TEXT PASSAGE
Account Payments

How can we help customers be aware their account is due?



Where to start?


Scenario
As a credit customer, how can Reece make me aware that I have money owing on my account?



Speak to staff, interview customers and source data. Add questions to Rolling Study/Continuous Discovery.


Workshop, Ideate and design with team. Check feasibility with other departments, stakeholders and engineering.


How does this align with other work currently happening in squad (dashboarad design, language, etc Are other squads conductiong research that can be leveraged.


Run an experiement, write lean canvas. Define test participants and measure success criteria.




01

Team workshop

Affinity mapping Miro board

Product Manager organised a team session in Miro where we asked all our questions and thought about all the things we knew, what we didnt know, some possible solutions and where we could focus our attention.


02

UX team workshop

Rephrase the problem

Scenario
As a credit customer, how can Reece make me aware that I have money owing on my account? Utilise our teams experience and brainstorm some ideas.


Summary of ideas

Traffic light system of colours Dashboard - Running timeline of when bill is due
Something small
Actionable from the desktop
A timeline (horizontal)
A dial of sorts
Add to calendar
Ability to action from homescreen (Pay now)
People probs place more orders than pay invoices
Better clarity around whats due now, whats due next month
Widget - they can put on their phone like optus (can check at any time)
Onbarding - One of the tiles explaing the benefits of max can include prefs about alerts
Notification options, Push notifications, SMS, email
Maybe default to one unless they change?




03

Continuous discovery

Affinity mapping Miro board

Utilise insight gathered from the Rolling Study.

OBJECTIVE
Write out the part of the account payments text that opens with "Rephrase the problem" and closes with "brainstorm some ideas.", swapping "brainstorm" for "generate".

ENTRIES SHOWN
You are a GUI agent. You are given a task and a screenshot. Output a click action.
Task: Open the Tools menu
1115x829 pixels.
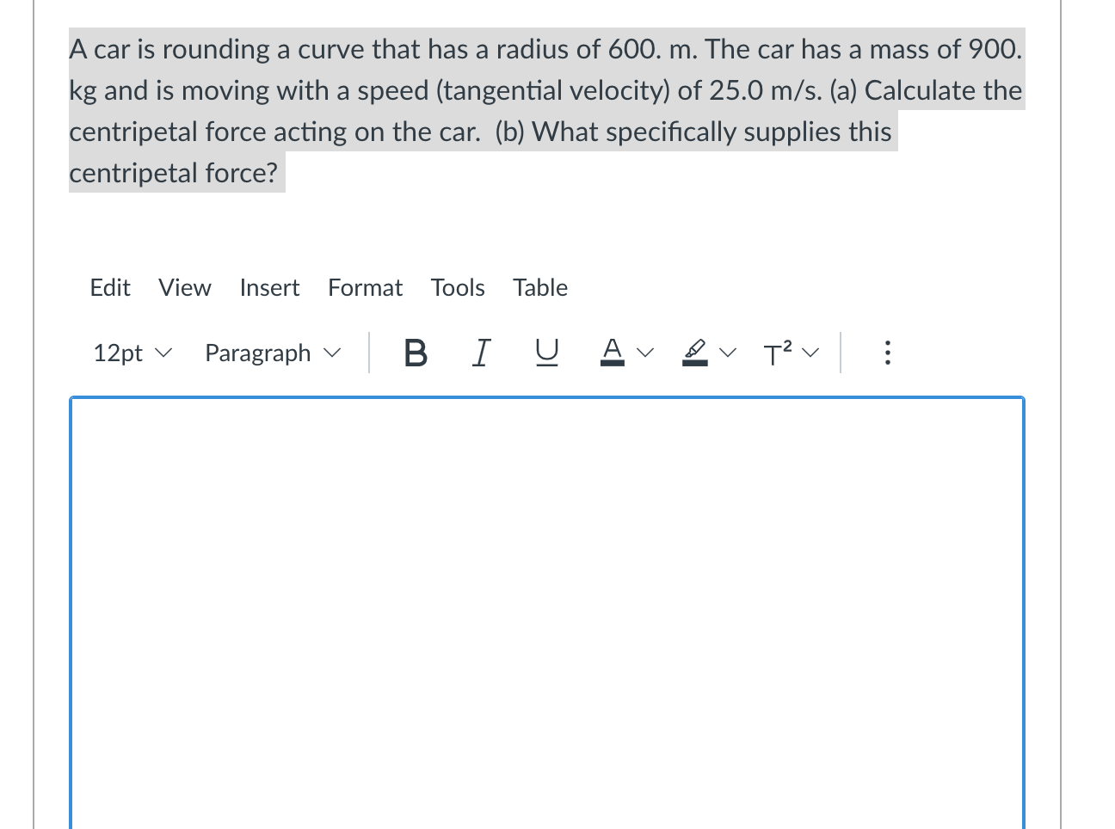tap(458, 288)
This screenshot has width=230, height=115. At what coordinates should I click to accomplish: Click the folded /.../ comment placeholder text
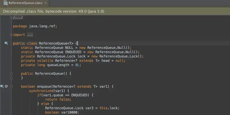[18, 18]
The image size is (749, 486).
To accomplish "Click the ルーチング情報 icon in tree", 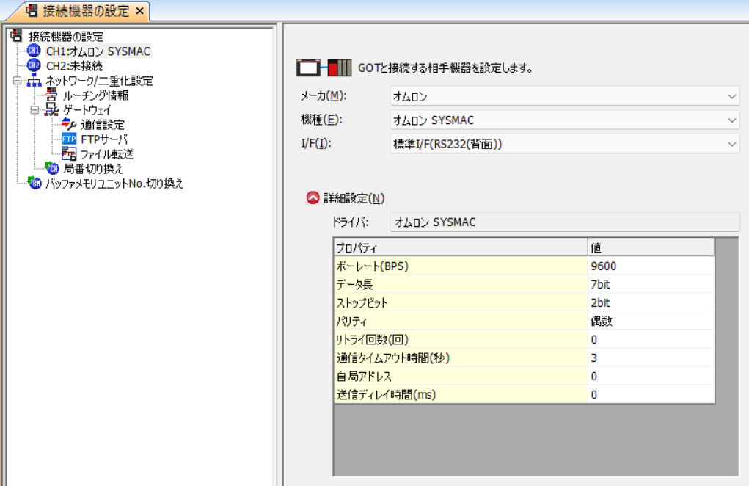I will (x=51, y=95).
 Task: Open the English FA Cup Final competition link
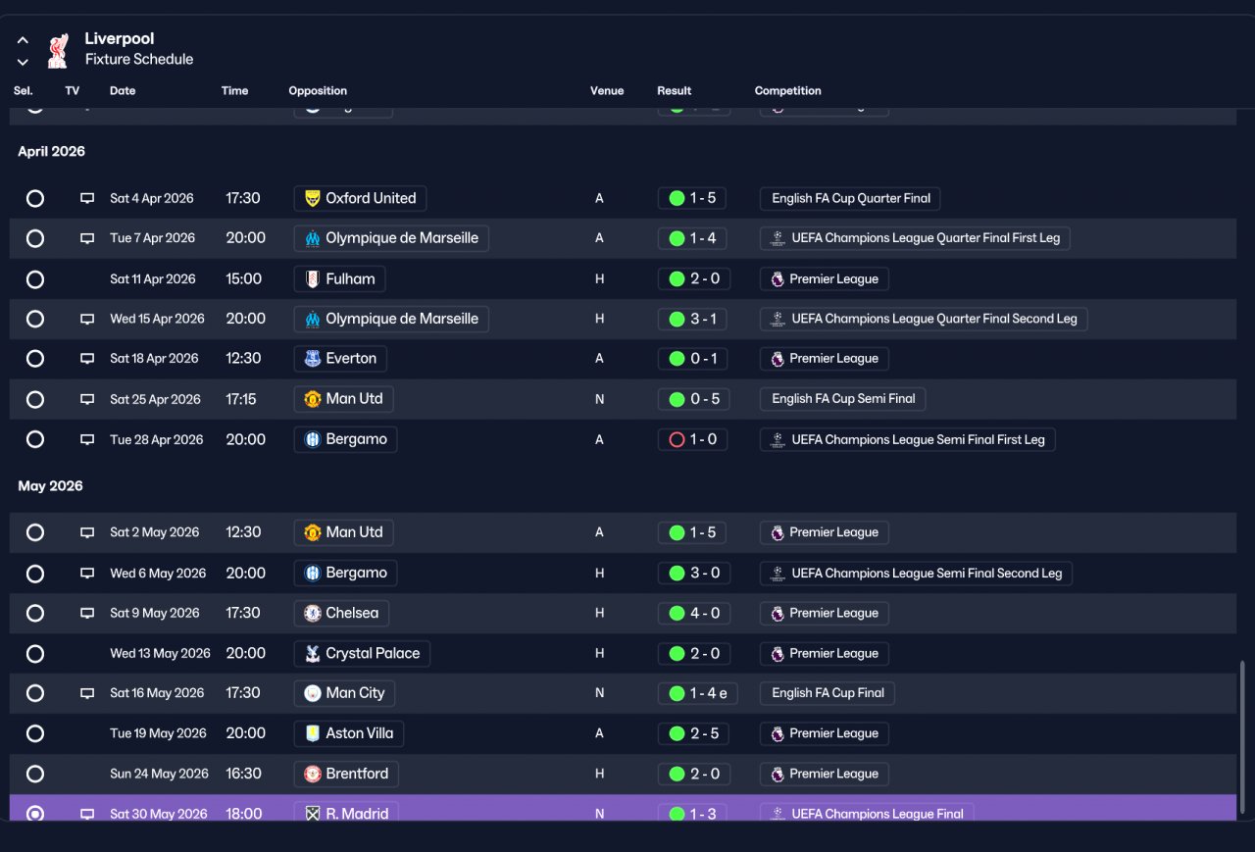click(828, 693)
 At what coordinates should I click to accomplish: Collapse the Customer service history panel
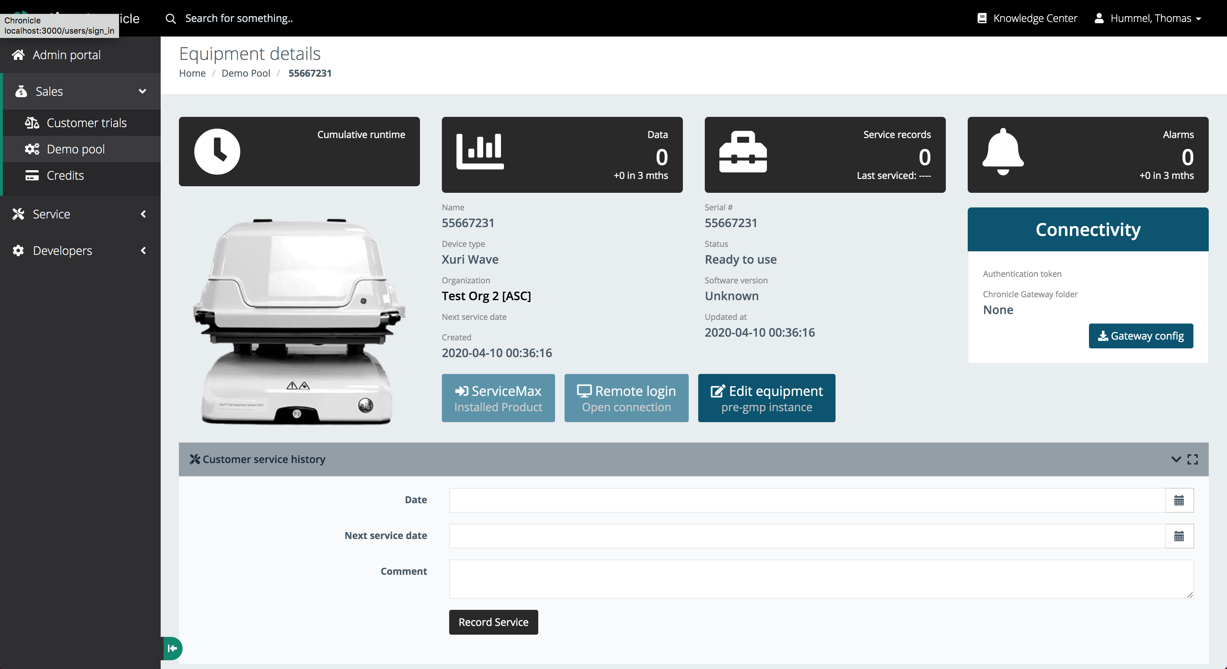coord(1176,459)
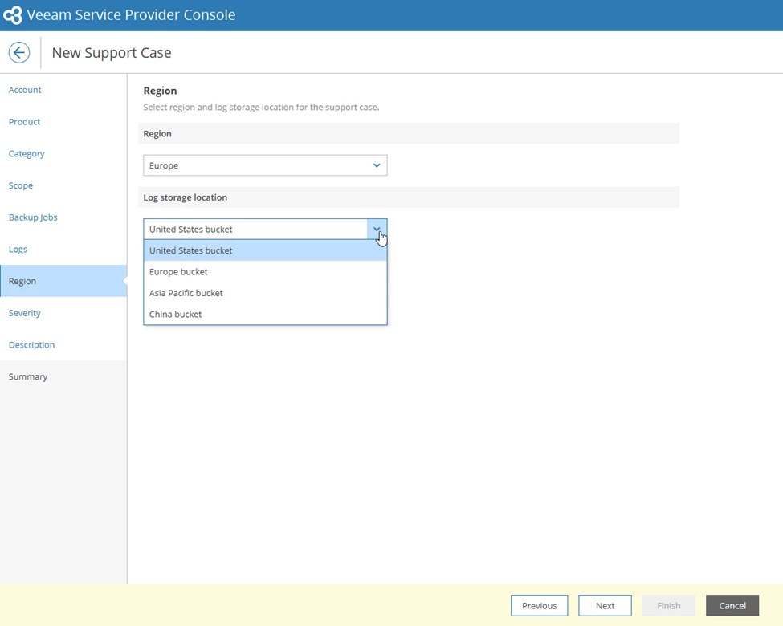Click the back arrow icon
Viewport: 783px width, 626px height.
[x=19, y=52]
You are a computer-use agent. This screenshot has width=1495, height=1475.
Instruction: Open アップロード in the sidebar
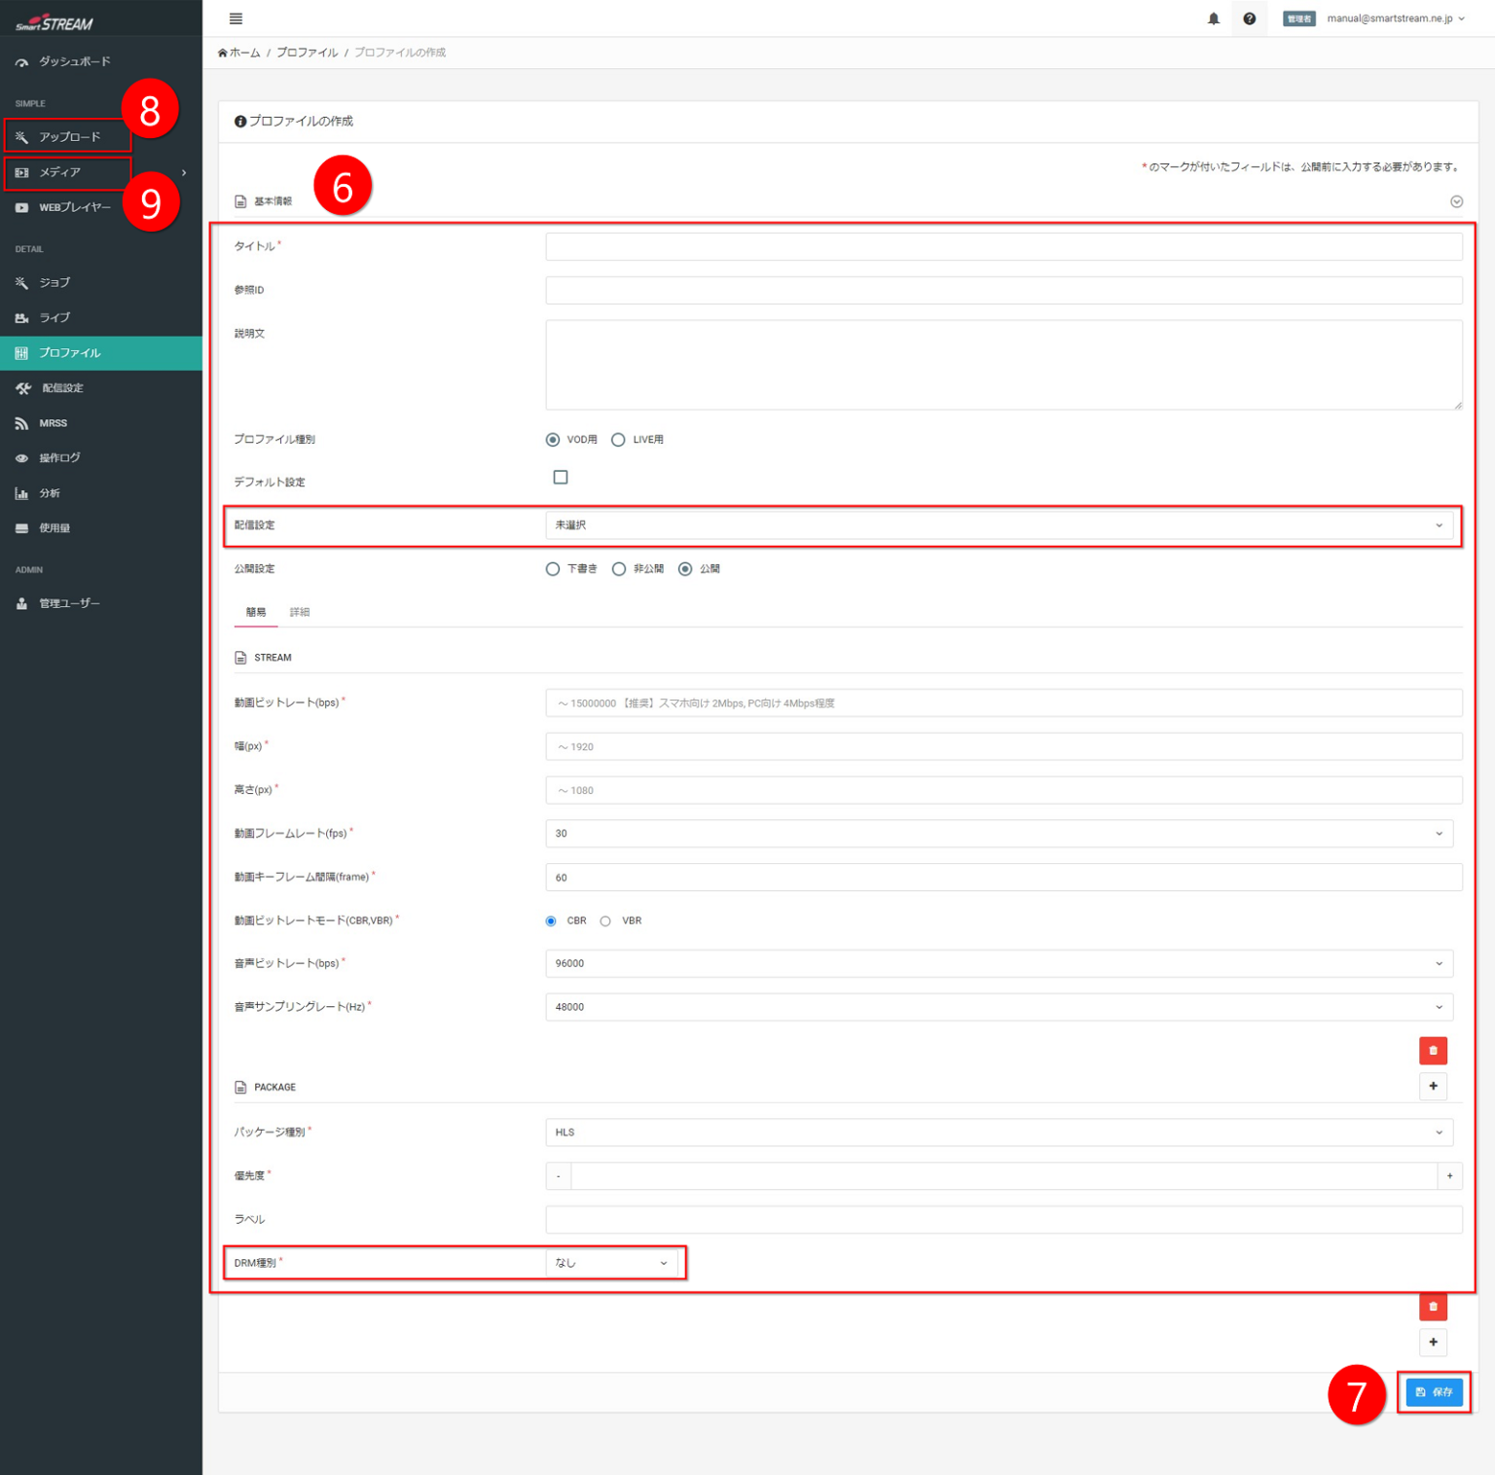point(69,137)
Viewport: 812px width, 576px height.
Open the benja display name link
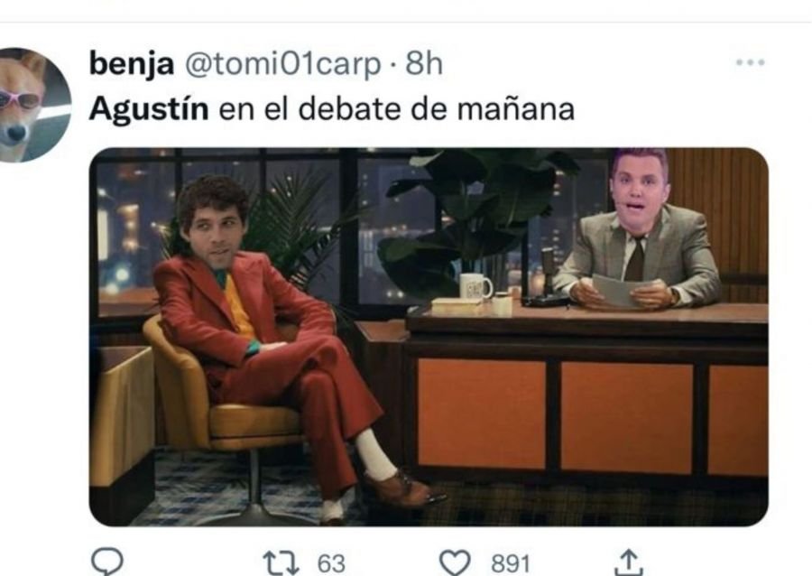coord(132,63)
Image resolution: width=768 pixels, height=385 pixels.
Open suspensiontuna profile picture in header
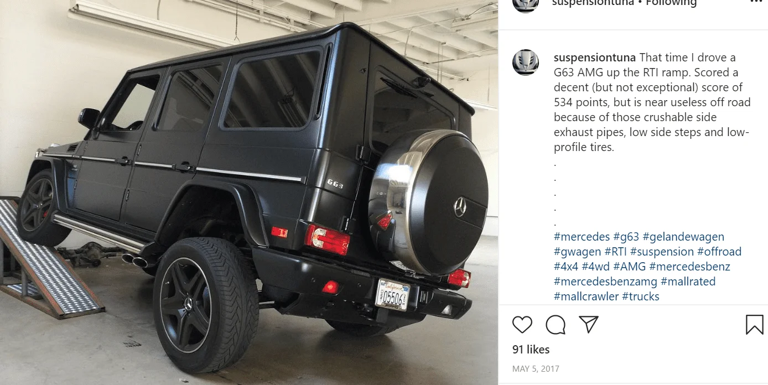[526, 3]
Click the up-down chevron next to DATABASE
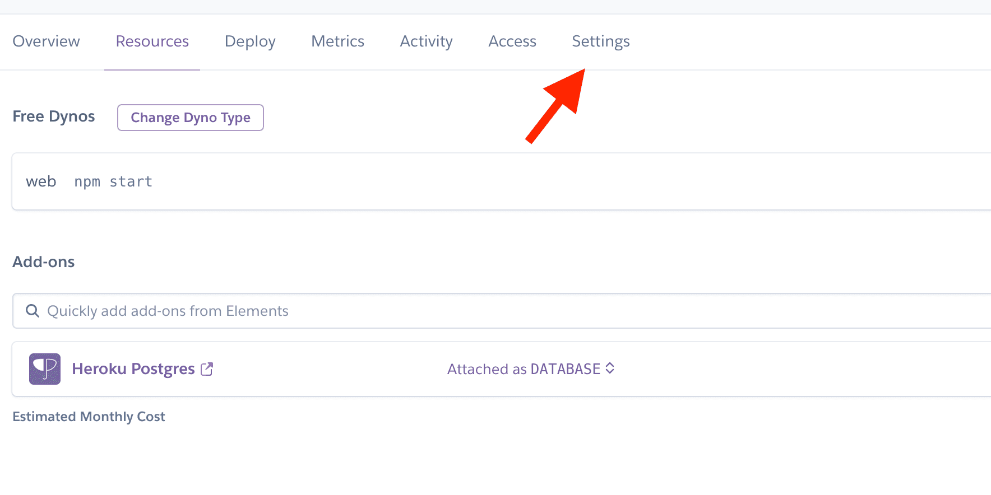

REPLY
Rephrase the problem

Scenario
As a credit customer, how can Reece make me aware that I have money owing on my account? Utilise our teams experience and generate some ideas.